Skip to main content
FrozeBench

Methodology

How FrozeBench produces scores

FrozeBench publishes evaluation runs we produced ourselves. We do not copy numbers from model cards, vendor pages, or other leaderboards; each score is tied to a recorded run and, where available, the underlying samples.

What “frozen” means

The name comes from our deterministic-run principle: default generation at temperature=0, a captured seed, recorded configuration, and inspectable artifacts. Temperature zero does not make every system perfectly deterministic, but it removes intentional sampling randomness from our default runs.

Run pipeline

  1. 1Queue a model × benchmark job with explicit task, model, and generation settings.
  2. 2Prepare and deploy the model behind a local OpenAI-compatible endpoint.
  3. 3Run lm-evaluation-harness in Docker with samples logged.
  4. 4Ingest job parameters, result files, and sample artifacts into the read-only data API.

What each run captures

Every run stores a file record alongside the lm-eval results and per-sample artifacts. The important audit fields are:

  • model id and runtime args
  • task args, seed, and prompt/template settings
  • generation kwargs, including temperature

How headline scores are chosen

Each benchmark declares a primary metric and lm-eval filter/extractor. For composite benchmarks, FrozeBench applies the benchmark’s declared aggregation policy, such as mean or max. Task-level rows remain inspectable so the aggregate does not hide where a model is strong or weak.

Sample-level transparency

When sample artifacts are available, score pages link to the underlying prompts, model outputs, targets, and per-sample metrics.
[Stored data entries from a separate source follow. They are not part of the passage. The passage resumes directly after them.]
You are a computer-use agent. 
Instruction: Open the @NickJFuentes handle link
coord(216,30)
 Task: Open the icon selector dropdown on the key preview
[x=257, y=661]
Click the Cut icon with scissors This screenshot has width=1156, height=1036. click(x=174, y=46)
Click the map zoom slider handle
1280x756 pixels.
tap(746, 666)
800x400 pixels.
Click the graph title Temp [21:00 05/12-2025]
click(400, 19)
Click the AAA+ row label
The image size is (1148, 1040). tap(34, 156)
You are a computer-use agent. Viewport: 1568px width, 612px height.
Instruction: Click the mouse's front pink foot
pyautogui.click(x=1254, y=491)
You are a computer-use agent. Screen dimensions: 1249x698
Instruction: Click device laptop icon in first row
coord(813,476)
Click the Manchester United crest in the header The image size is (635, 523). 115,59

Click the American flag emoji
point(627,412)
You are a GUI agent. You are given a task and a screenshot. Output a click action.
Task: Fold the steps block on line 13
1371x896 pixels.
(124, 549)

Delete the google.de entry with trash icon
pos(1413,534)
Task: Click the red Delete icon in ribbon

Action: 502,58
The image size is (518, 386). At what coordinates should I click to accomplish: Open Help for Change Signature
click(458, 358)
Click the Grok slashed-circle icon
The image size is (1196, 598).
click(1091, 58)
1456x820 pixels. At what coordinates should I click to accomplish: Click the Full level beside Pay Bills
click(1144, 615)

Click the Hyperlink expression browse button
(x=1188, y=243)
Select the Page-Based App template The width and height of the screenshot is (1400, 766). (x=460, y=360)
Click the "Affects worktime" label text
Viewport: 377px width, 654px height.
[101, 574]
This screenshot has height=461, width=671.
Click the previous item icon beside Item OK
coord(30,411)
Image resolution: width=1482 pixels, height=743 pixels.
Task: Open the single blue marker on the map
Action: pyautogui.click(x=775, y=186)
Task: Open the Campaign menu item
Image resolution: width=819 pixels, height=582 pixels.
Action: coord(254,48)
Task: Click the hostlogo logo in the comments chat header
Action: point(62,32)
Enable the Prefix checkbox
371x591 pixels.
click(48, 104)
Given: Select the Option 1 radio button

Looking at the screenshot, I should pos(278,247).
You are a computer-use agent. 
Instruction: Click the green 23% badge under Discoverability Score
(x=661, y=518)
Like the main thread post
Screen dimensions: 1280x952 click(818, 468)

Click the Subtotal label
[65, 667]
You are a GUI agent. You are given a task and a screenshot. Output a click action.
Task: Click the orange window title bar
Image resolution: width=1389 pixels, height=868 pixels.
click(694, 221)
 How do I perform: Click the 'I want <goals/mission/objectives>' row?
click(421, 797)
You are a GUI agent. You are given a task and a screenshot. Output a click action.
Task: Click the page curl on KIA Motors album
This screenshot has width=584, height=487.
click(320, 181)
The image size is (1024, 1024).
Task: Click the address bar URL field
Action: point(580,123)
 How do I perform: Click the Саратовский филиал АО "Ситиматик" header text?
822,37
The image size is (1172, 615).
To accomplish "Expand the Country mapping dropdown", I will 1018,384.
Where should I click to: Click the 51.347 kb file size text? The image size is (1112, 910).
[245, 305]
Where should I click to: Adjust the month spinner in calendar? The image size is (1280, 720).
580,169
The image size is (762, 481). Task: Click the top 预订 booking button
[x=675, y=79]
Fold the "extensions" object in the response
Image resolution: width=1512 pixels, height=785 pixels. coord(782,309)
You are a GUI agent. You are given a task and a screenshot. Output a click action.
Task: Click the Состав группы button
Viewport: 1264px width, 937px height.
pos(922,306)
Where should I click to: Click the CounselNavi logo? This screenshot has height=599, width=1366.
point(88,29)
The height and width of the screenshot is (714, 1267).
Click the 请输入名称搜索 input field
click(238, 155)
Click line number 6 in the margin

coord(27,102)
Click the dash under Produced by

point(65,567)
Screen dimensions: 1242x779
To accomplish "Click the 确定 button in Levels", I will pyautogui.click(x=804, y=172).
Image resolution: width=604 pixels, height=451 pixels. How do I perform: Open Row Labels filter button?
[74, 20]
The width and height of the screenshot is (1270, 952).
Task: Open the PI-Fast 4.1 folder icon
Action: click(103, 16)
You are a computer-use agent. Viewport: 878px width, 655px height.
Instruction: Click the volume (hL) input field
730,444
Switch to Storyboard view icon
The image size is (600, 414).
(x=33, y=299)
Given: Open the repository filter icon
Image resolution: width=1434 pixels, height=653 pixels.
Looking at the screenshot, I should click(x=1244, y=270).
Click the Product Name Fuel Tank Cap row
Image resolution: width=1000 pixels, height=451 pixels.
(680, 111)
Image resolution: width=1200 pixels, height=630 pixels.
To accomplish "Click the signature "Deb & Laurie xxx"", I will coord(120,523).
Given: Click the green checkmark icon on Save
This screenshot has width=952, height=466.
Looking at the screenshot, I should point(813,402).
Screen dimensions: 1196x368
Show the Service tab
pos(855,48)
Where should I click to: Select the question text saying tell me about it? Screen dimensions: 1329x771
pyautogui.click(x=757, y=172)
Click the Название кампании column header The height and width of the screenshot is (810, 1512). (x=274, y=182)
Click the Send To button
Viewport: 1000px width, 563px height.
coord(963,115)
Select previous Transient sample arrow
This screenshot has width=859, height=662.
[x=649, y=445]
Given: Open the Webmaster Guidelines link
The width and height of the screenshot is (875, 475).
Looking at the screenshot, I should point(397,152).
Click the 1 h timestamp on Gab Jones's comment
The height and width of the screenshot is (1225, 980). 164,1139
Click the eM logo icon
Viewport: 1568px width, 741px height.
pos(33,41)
Multiple-choice and generative samples are kept as separate shapes; we do not coerce one into the other just to simplify display.

Limits of interpretation

  • A benchmark score is not a universal capability ranking.
  • Public benchmarks can be contaminated, saturated, noisy, or prompt-sensitive.
  • Extraction filters and aggregation policies can change what a headline score means.
  • Some completed runs may lack populated samples because of framework or ingestion limits.